DUBAI — Islamic finance has withstood the negative impact of the global financial crisis, proving its resilience, effectiveness and relevance to the global financial industry, said Farhan Al Bastaki, Executive Director for Islamic Finance at the Dubai International Financial Centre Authority.
While the world has been searching for an alternative to the conventional banking system deeply impacted by the global financial crisis, few have realised that a more stable, asset-backed and efficient system already exists, he said at a meeting of Shariah Advisory Panel of the International Islamic Financial Market, or IIFM — a body comprising 47 Islamic finance institutions from across the world.
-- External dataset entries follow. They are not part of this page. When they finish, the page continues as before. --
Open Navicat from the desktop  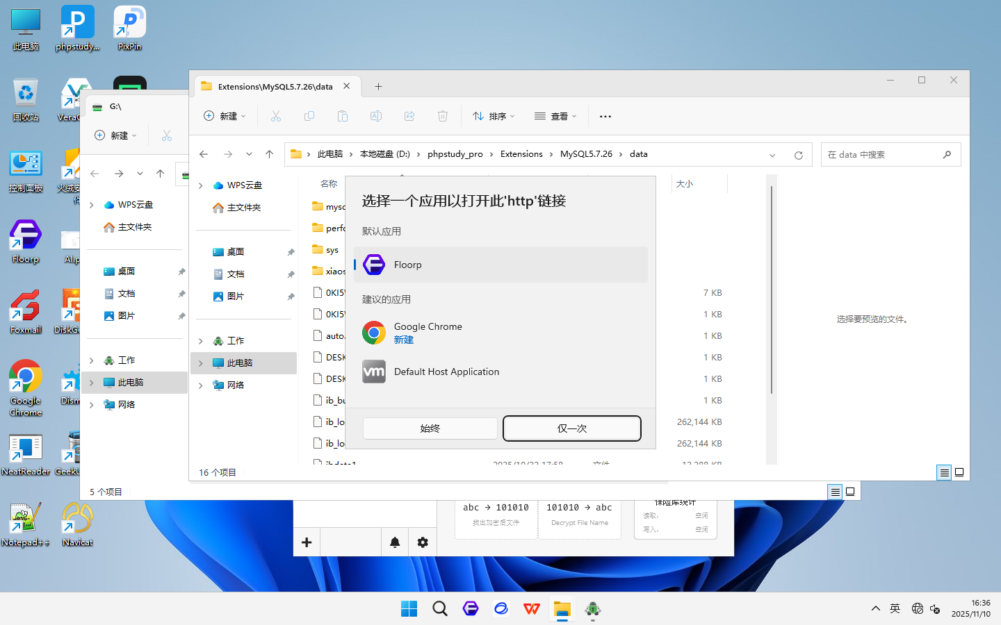coord(77,524)
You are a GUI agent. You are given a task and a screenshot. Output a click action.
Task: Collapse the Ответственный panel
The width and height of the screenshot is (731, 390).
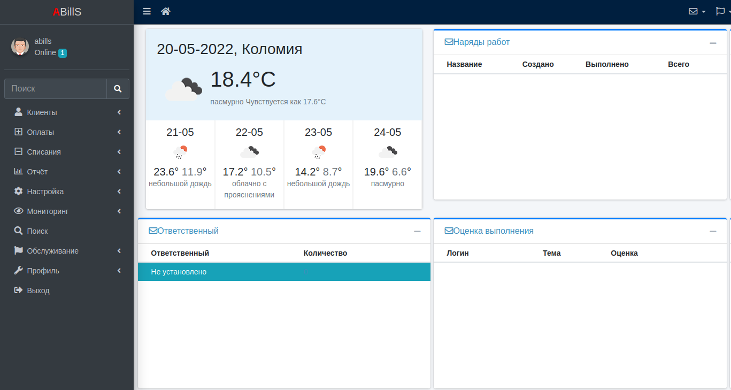click(417, 232)

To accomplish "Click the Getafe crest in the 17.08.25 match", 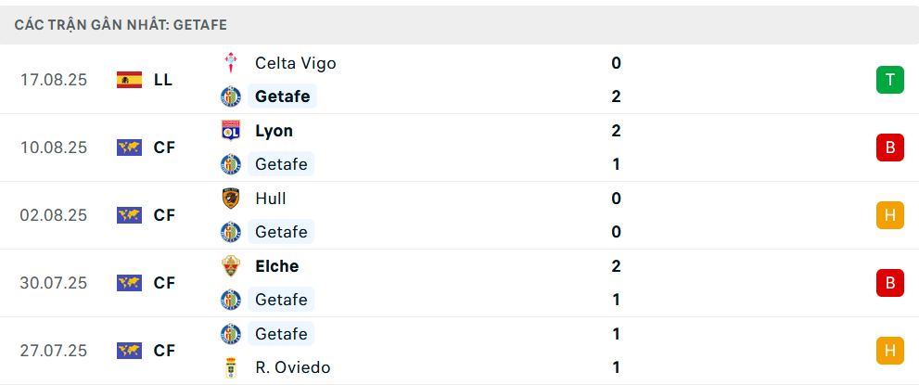I will pyautogui.click(x=230, y=96).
IIFM is a link between regulatory bodies and financial institutions and is driven by its permanent members and the market. The meeting, aimed at obtaining guidance from scholars and to explain the benefits of its Tahawwut (hedging) Master Agreement, was hosted by the Dubai International Financial Centre. “The Islamic finance system is there, but its wider acceptability has to be created by spreading awareness as well as by providing depth to the market,” said
The DIFCA official said the IIFM had been making significant efforts to provide depth to the Islamic finance industry such as through its latest framework for risk management. IIFM is widely acknowledged as the foremost body responsible for developing and setting global standards in Islamic finance documentation, products and processes. The Tahawwut Master Agreement provides a framework and mechanism on hedging or risk management transactions that can be undertaken by the Islamic finance industry. The DIFC meeting focused on the key features and mechanics of the Tahawwut documentation, which the IIFM and ISDA have developed in consultation with market participants and under the guidance of the IIFM Shariah Panel. The meeting was attended by scholars on the panel, legal counsel, officials from IIFM and ISDA, in addition to few market participants.